What you are asked to do> Only these lines of the data below are wanted: the one with "Yankees blanquean a", the one with "Privacy Policy (86, 2518)", and any lines between them, each repeated exactly.

Records for processing>
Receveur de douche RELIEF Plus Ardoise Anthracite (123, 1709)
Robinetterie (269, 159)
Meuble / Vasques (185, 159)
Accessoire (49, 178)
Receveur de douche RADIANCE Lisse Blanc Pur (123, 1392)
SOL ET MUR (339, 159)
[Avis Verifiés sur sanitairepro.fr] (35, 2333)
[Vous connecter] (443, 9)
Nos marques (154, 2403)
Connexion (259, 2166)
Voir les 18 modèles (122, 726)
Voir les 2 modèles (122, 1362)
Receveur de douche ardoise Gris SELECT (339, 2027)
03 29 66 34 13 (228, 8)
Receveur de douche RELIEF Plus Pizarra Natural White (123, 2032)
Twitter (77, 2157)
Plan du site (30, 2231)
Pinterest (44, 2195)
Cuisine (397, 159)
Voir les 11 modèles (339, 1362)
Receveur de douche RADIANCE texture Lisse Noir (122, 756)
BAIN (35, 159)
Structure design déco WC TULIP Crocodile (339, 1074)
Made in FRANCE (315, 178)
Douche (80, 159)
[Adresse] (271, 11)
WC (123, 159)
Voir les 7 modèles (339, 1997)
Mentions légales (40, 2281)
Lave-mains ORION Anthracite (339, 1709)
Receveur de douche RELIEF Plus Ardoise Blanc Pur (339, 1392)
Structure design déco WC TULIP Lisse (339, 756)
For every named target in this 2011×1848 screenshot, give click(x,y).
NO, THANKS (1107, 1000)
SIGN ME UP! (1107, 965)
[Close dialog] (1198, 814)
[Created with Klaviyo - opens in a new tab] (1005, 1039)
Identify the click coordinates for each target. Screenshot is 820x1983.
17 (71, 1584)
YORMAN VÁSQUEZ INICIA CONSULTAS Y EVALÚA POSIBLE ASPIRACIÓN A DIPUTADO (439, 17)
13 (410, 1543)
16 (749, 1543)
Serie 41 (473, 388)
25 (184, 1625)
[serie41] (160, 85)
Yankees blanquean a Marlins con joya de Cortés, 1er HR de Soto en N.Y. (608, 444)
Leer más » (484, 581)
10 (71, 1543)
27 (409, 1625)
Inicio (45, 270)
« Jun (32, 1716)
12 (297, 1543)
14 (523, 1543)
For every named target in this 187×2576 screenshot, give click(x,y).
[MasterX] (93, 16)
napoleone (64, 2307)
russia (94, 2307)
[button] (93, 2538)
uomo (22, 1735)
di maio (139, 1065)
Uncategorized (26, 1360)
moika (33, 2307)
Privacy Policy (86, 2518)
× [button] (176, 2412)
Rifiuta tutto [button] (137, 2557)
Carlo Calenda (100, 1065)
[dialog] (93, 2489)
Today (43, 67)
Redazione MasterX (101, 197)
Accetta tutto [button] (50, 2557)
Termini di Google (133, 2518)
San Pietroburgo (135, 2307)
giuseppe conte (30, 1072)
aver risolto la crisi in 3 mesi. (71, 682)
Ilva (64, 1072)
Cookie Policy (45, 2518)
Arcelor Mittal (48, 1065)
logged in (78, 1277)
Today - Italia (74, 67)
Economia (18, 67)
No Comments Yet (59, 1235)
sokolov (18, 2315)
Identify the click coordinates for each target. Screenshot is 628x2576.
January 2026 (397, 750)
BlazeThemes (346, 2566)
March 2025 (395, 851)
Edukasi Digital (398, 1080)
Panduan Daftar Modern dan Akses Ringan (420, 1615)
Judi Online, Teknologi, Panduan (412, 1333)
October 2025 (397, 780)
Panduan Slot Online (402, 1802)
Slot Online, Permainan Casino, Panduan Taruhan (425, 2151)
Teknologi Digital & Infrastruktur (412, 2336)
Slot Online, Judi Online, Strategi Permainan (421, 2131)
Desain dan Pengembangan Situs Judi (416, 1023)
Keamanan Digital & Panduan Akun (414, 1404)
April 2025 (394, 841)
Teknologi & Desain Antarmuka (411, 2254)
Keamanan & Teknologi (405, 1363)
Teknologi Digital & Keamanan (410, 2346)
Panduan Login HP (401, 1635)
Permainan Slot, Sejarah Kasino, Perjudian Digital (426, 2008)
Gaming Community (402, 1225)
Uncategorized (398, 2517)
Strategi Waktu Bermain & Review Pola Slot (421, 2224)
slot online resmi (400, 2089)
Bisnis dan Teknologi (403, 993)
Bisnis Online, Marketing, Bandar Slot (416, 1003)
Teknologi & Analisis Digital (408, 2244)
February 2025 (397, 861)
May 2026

Exercise answer>
Yankees blanquean a Marlins con joya de Cortés, 1er HR de Soto en N.Y. (608, 444)
Leer más » (484, 581)
10 (71, 1543)
27 (409, 1625)
Inicio (45, 270)
« Jun (32, 1716)
12 (297, 1543)
14 (523, 1543)
For every named target in this 187×2576 screenshot, give click(x,y).
[MasterX] (93, 16)
napoleone (64, 2307)
russia (94, 2307)
[button] (93, 2538)
uomo (22, 1735)
di maio (139, 1065)
Uncategorized (26, 1360)
moika (33, 2307)
Privacy Policy (86, 2518)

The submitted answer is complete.